Task-Oriented Grasping with Point Cloud Representation of Objects

TL;DR

This paper introduces a neural network-based method for task-oriented grasp synthesis from partial point cloud data, enabling effective grasp planning without manual labels or simulation, suitable for manipulation tasks involving screw motions.

Contribution

The work presents a novel approach that predicts grasp quality from bounding boxes derived from partial point clouds, avoiding manual labeling and simulation, and integrates with screw motion planning.

Findings

Effective grasp region prediction from partial point clouds

No manual labeling or simulation required

Successful in simulation and real-world experiments

Abstract

In this paper, we study the problem of task-oriented grasp synthesis from partial point cloud data using an eye-in-hand camera configuration.
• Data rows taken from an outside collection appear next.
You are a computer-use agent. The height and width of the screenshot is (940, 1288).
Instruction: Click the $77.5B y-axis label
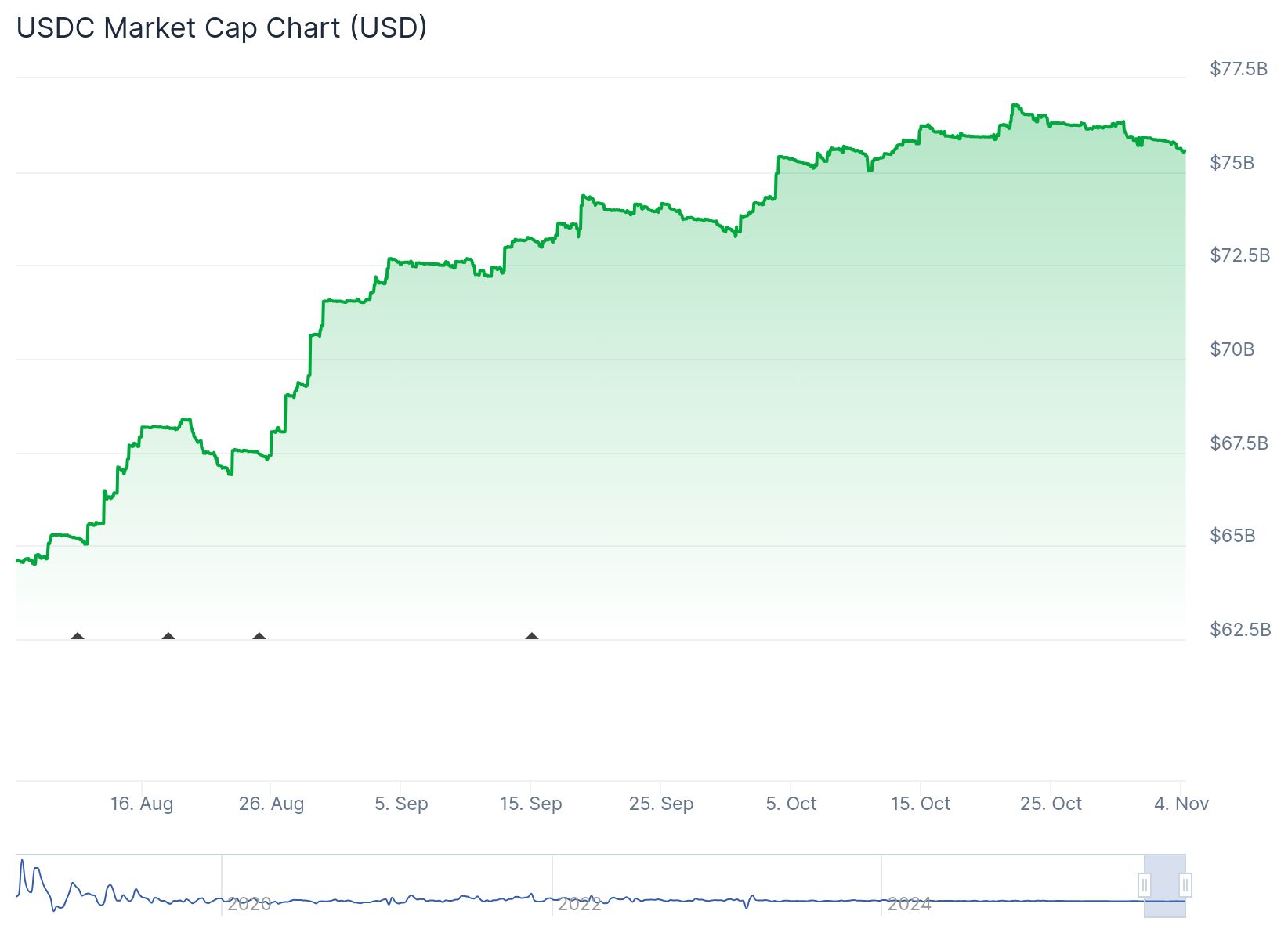coord(1238,69)
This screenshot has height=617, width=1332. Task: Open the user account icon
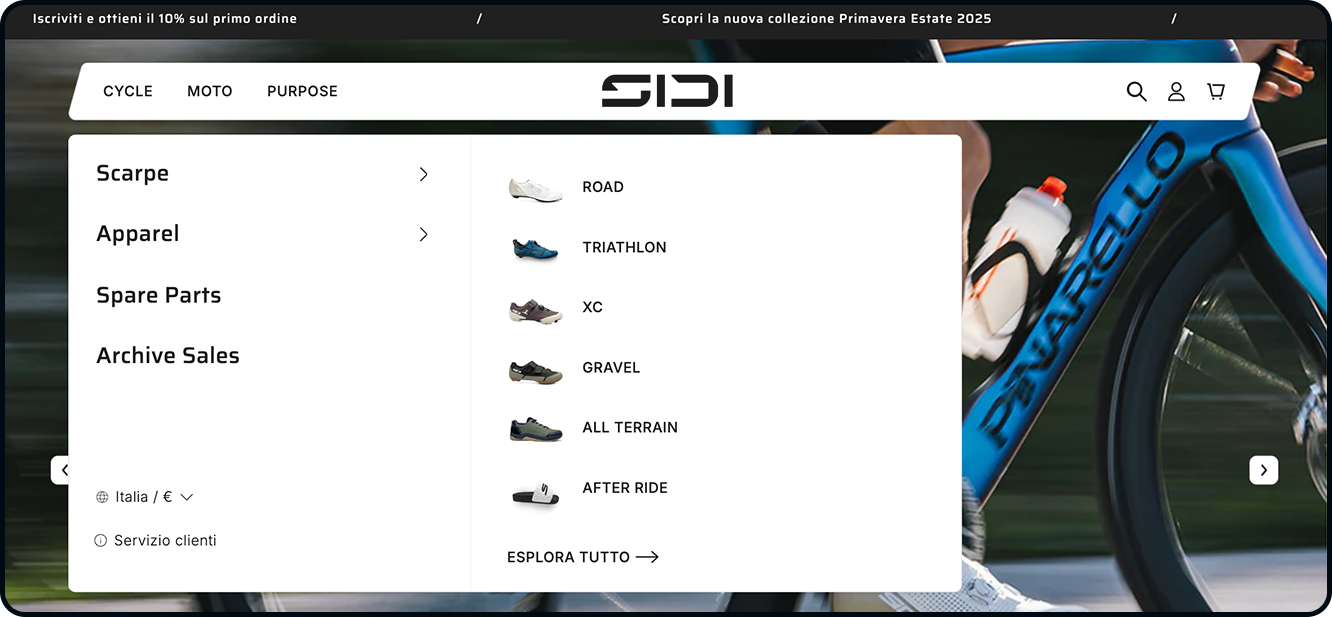point(1176,91)
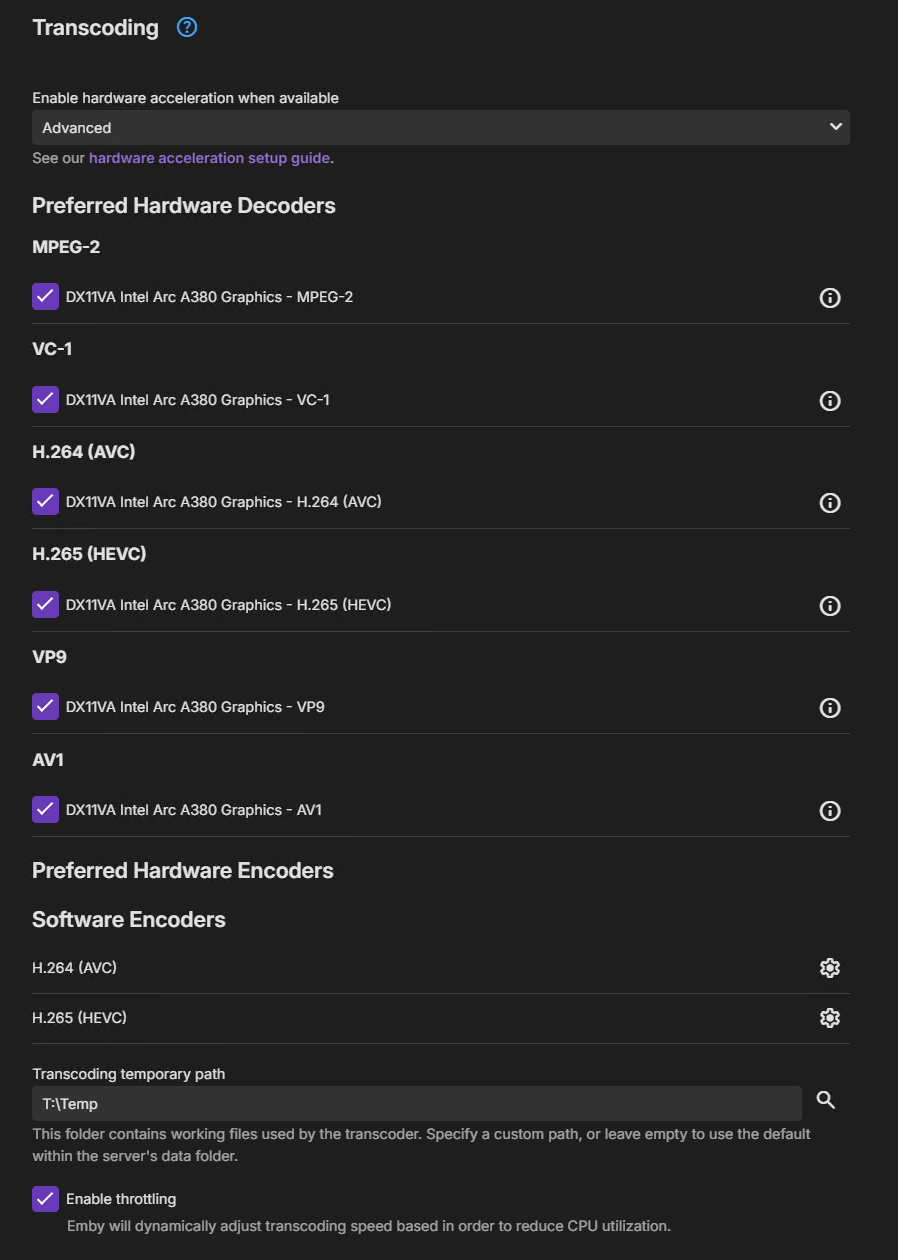This screenshot has height=1260, width=898.
Task: Select the H.265 (HEVC) software encoder row
Action: click(441, 1018)
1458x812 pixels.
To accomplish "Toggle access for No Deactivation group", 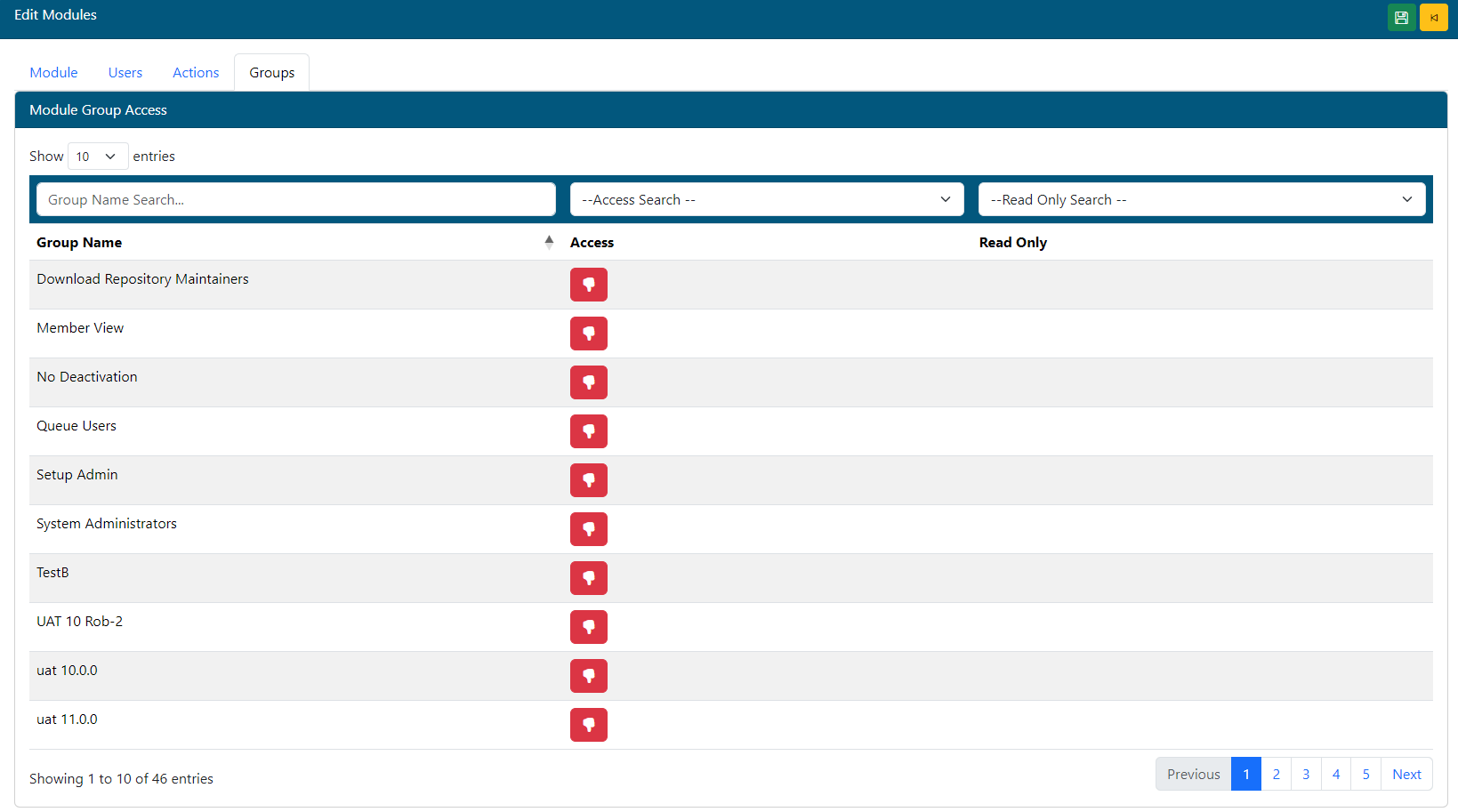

In task-oriented grasp synthesis, a grasp has to be selected so that the object is not lost during manipulation, and it is also ensured that adequate force/moment can be applied to perform the task. We formalize the notion of a gross manipulation task as a constant screw motion (or a sequence of constant screw motions) to be applied to the object after grasping. Using this notion of task, and a corresponding grasp quality metric developed in our prior work, we use a neural network to approximate a function for predicting the grasp quality metric on a cuboid shape. We show that by using a bounding box obtained from the partial point cloud of an object, and the grasp quality metric mentioned above, we can generate a good grasping region on the bounding box that can be used to compute an antipodal grasp on the actual object. Our algorithm does not use any manually labeled data or grasping simulator, thus making it very efficient to implement and integrate with screw linear interpolation-based motion planners. We present simulation as well as experimental results that show the effectiveness of our approach.